7 Reasons Snowy Holidays Are Overrated

Growing up in the Midwest, the arrival of winter was cause for celebration. I bundled up in a thick armor of waterproof, insulated layers, a la Ralphie’s kid brother in A Christmas Story, and ventured into the backyard to spend hours building snow forts with my friends. I loved lobbing around snowballs, coasting on toboggans, and sculpting towering snow blobs before heading inside to warm up with a steaming mug of hot cocoa and a cozy sweater. Those were glorious times, the stuff of childhood legends.

Now that I’ve spent a decade in Southern California, things are a bit different come wintertime: I’ve grown accustomed to the sight of palm trees festooned with an array of shiny objects, I no longer wear socks in December unless I’m hiking, and my hot cocoa comes with a dash of peppermint schnapps. While some people might scoff at the idea of spending the holidays – or, the horror, an entire winter – stuck in a warm-weather locale, I’d like to explain why snow-free living still offers a hearty dose of winter magic.
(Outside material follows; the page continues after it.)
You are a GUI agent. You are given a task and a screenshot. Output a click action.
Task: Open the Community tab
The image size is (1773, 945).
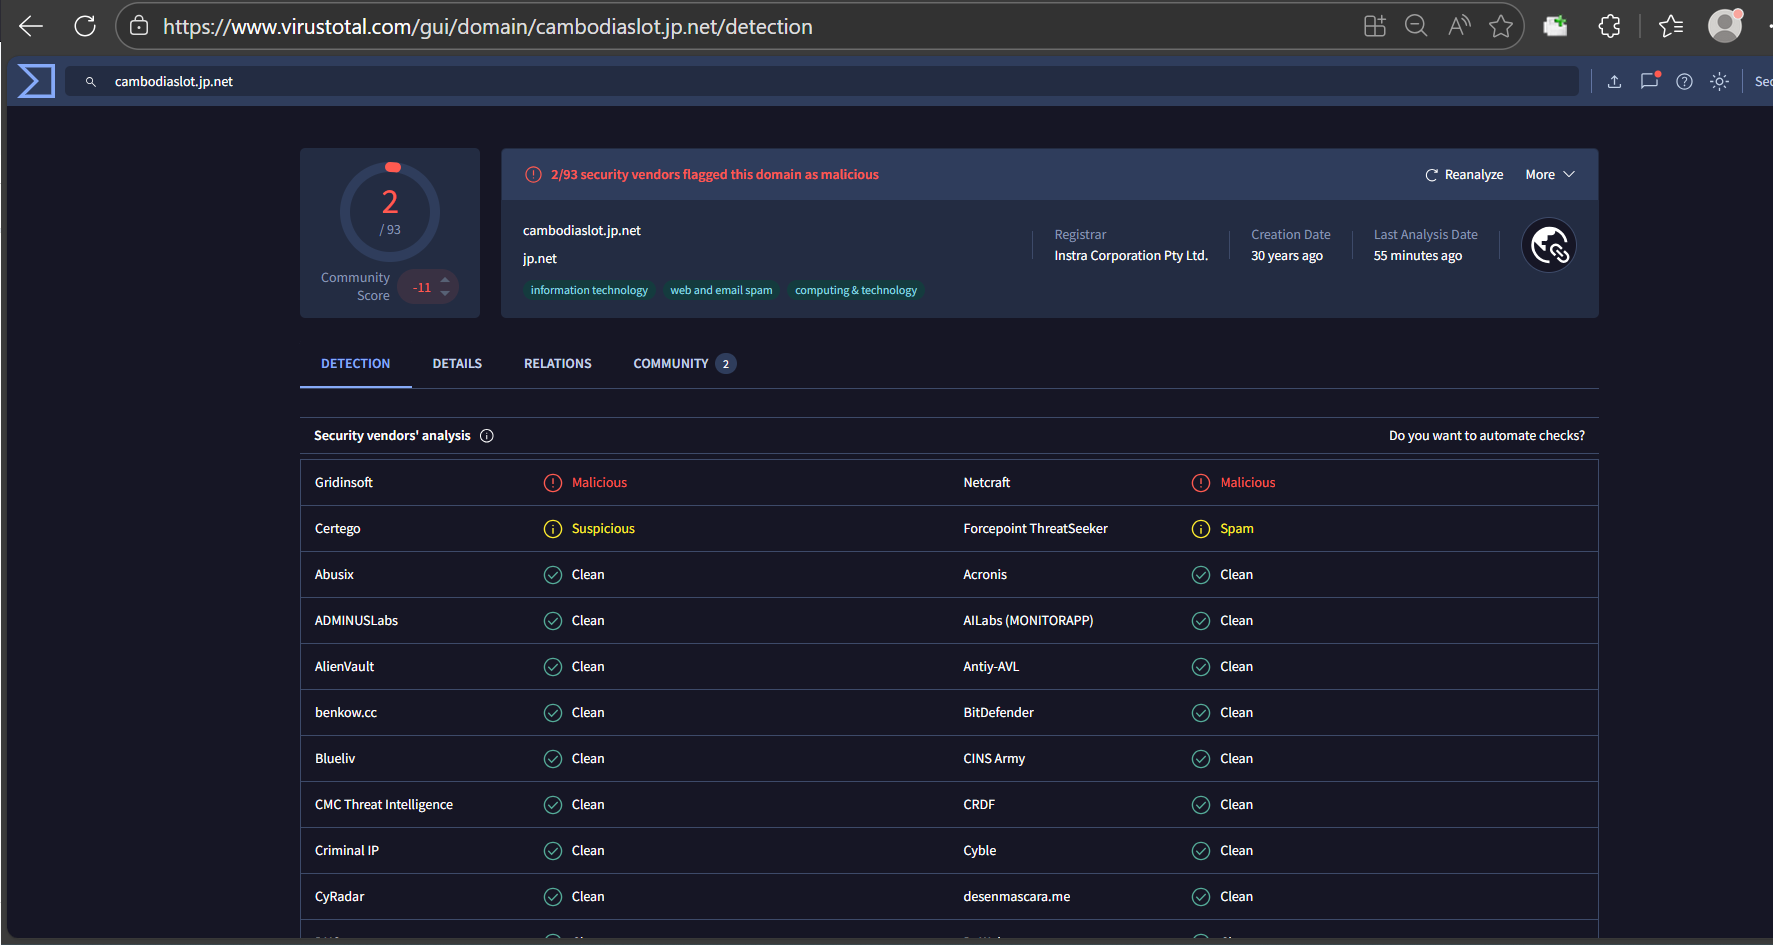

Weather. Ok, let’s be real and get this giant, suntanned elephant out of the way. One of the best things about living in a warm weather place during winter is, um, the weather. Even though water occasionally falls from the sky, here in SoCal we’re generally blessed with the year-round reality of “72 and sunny.” When your mom texts you a photo of the thermometer outside her house in Frozenville, Wisconsin, you text back the best emoticon appropriation of pity, then thank your lucky stars you live in a place where you don’t have to spend a half-hour coaxing your car to work properly.

You can choose when and how to interact with snow. Sure, I have to drive to the mountains to commune with the white stuff, but the plus side is that I never have to step foot in one single inch of sloshy, grey mush. You cold climate folks know exactly what I’m talking about – those days long after a fresh dump are not exactly the stuff of Currier & Ives. Plus, my ankles are never damp, my shoes are never crusted with road salt, and I never have a visual reminder that dogs pee everywhere.

And when you do interact with snow, you appreciate it. I will admit that every single time I head off to play in the mountains, I revert to my 10-year-old self, gleefully whipping off snowballs and flapping around on the ground to make snow angels. Last December, I even spent several hours carefully constructing an enormous, seven-foot snowperson with two adult friends, which earned us a spot on the morning news. Childhood me would have been very, very pleased.

It’s always climbing season. Oh, I’m sorry – are your favorite climbs dusted in snow and wracked by howling, minus-twenty winds during the winter? Mine are actually three hundred times more pleasant to climb than during the sweaty summer months. To be fair, I’ve nearly frozen off my fingertips in Joshua Tree on one or two occasions, but I was already missing most of the skin there, anyways, so that’s an acceptable tradeoff for year-round climbing opportunities.

You can indulge in every single one of your favorite sports, sometimes in the same day. Running, tennis, bouldering, kayaking, backpacking – warm weather people do it all, 365 days a year. It isn’t just a myth – there are real, live humans in SoCal who wake up for dawn patrol on the Pacific, then cruise up to the mountains for some afternoon pow. In this magical land, surf and turf isn’t just for dinner, folks.

You don’t have to change your outdoor wardrobe all that much. I’ve heard terrifying tales of people who buy special insulated leggings to continue their morning runs in the winter. People who hike with hand warmers tucked into their gloves. People who wear socks even when they’re not hiking. Even though I might toss a beanie on from time to time, my year-round hiking outfit consists of a pair of grubby running shorts, a tank top, and a lightweight sun shirt. Pants, you say? What are pants?

You can ring in New Year’s Day on the beach. Or in the desert. Or at the local park. Or in the pool. Or, okay, in the mountains if you really want to go play in the snow – remember, it’s your choice!